Do you remember what it was like during those awkward, exciting years between childhood and adulthood? Did you ever want to shine your uniqueness at the world and, at the same time, desperately want to blend into the crowd and become completely invisible? Did you ever curse your parents' stupid rules and then want them to tuck you in at night? In her second Young Adult novel Ketchup Clouds, English author Annabel Pitcher explores this hormone-laden, confusing, thrilling time with remarkable accuracy, and she is brilliant at portraying how innocent curiosity can lead to adult situations all too quickly.
The protagonist, Zoe (a pseudonym), is a fifteen-year-old girl swimming in guilt. She has fallen in love with one boy, started a physical relationship with another, and lied to them both, the consequences of which are fatal. It's tearing her up inside. Late one sleepless night, she decides to confess her sins to someone who might actually understand the burden of her secret. Not her parents god no! They're too busy arguing about her ailing grandfather to notice anything at all. Instead she turns to Mr. S. Harris, a death row inmate thousands of miles away in Houston, Texas, convicted of murdering his wife and a neighbor. In Zoe's letters to Mr. S. Harris she confesses everything: the parties, the drinking, the topless photo of her sent around the entire school, her relationship with Nick, actually falling for Aaron, all the lies and the death.

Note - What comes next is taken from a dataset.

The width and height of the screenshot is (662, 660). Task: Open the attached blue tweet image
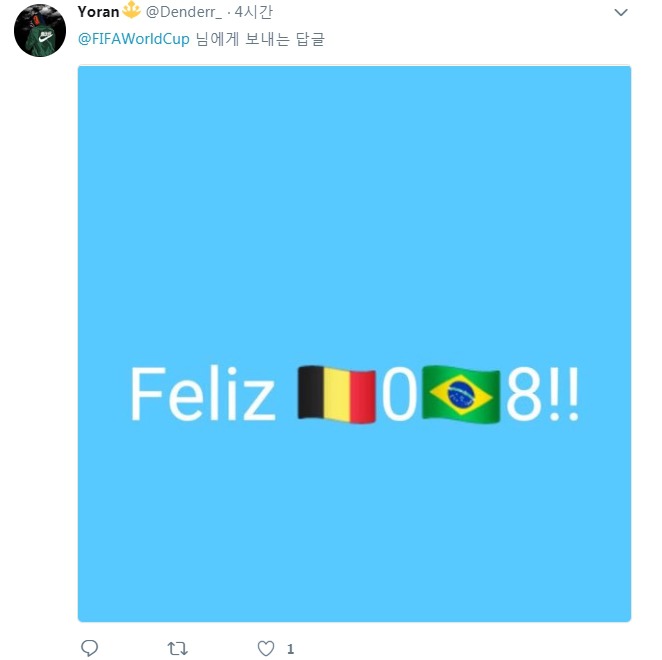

With an obvious understanding of the adolescent heart and a gift for natural dialogue, Pitcher conveys Zoe's yearning to be an adult and how it feels to fall in love for the first time. She gives readers a solid context for Zoe's family life why she feels like she can't approach her parents, her overflowing love for her seven-year-old sister Dot who is deaf and may undergo cochlear implants, and her close bond with her ten-year-old sister Soph. (One of my favorite scenes is one in which Zoe and Soph hide out in their mother's shoe closet with pens in their mouths, pretending to smoke, and talking out some pretty serious issues bullying, boys, the pressure from Zoe's mom for her to become a lawyer.) Pitcher successfully captures the real complexity and overblown drama of being an adolescent, and she certainly brought me back to memories I thought I had long forgotten.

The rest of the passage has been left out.